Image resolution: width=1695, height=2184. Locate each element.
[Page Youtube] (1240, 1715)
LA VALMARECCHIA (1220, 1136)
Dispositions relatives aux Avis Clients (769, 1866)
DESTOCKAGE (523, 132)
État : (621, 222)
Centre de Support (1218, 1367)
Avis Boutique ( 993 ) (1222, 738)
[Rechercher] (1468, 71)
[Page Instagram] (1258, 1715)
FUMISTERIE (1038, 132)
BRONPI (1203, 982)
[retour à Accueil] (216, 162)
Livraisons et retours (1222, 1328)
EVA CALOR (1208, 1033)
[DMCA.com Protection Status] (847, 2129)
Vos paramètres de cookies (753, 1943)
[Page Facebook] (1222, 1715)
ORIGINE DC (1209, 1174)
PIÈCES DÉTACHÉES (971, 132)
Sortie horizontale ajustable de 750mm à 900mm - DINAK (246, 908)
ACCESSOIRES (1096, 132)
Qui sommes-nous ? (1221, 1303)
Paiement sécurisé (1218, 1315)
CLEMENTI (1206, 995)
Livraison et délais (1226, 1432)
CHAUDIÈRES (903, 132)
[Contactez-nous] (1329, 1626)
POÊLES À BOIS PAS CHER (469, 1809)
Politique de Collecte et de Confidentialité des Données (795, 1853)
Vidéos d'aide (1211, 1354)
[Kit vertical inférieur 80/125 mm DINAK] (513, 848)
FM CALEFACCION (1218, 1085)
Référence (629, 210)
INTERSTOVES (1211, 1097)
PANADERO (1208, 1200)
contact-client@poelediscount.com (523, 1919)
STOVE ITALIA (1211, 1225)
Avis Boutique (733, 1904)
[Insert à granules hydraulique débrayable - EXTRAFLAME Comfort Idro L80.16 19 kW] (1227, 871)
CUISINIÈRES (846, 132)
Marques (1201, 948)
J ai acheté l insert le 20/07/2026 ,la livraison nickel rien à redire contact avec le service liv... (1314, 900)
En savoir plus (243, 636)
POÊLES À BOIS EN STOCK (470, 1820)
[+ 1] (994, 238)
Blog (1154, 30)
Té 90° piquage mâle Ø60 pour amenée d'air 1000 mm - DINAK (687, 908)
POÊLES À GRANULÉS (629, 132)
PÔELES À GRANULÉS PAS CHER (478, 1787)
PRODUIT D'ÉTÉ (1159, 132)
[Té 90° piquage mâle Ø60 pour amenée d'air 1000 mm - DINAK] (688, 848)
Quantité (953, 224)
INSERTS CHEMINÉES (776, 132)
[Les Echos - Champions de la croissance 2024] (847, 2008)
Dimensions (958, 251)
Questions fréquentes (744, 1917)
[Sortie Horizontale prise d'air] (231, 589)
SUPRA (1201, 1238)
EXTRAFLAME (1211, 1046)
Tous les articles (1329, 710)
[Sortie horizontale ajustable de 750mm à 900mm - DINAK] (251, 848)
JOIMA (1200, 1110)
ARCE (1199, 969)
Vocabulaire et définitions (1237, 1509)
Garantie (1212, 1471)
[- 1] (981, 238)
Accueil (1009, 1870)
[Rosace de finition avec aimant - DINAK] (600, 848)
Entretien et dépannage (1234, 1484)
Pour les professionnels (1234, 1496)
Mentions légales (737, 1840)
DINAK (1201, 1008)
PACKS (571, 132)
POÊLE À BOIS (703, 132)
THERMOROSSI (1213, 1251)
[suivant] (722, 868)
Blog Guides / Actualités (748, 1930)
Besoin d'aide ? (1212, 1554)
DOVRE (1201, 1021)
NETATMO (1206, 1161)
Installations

==========

Required work:
Only the final stretch of the entries above is needed: print exactly the lines from the line containing "Questions fréquentes (744, 1917)" through the last one.

Task response:
Questions fréquentes (744, 1917)
[Sortie Horizontale prise d'air] (231, 589)
SUPRA (1201, 1238)
EXTRAFLAME (1211, 1046)
Tous les articles (1329, 710)
[Sortie horizontale ajustable de 750mm à 900mm - DINAK] (251, 848)
JOIMA (1200, 1110)
ARCE (1199, 969)
Vocabulaire et définitions (1237, 1509)
Garantie (1212, 1471)
[- 1] (981, 238)
Accueil (1009, 1870)
[Rosace de finition avec aimant - DINAK] (600, 848)
Entretien et dépannage (1234, 1484)
Pour les professionnels (1234, 1496)
Mentions légales (737, 1840)
DINAK (1201, 1008)
PACKS (571, 132)
POÊLE À BOIS (703, 132)
THERMOROSSI (1213, 1251)
[suivant] (722, 868)
Blog Guides / Actualités (748, 1930)
Besoin d'aide ? (1212, 1554)
DOVRE (1201, 1021)
NETATMO (1206, 1161)
Installations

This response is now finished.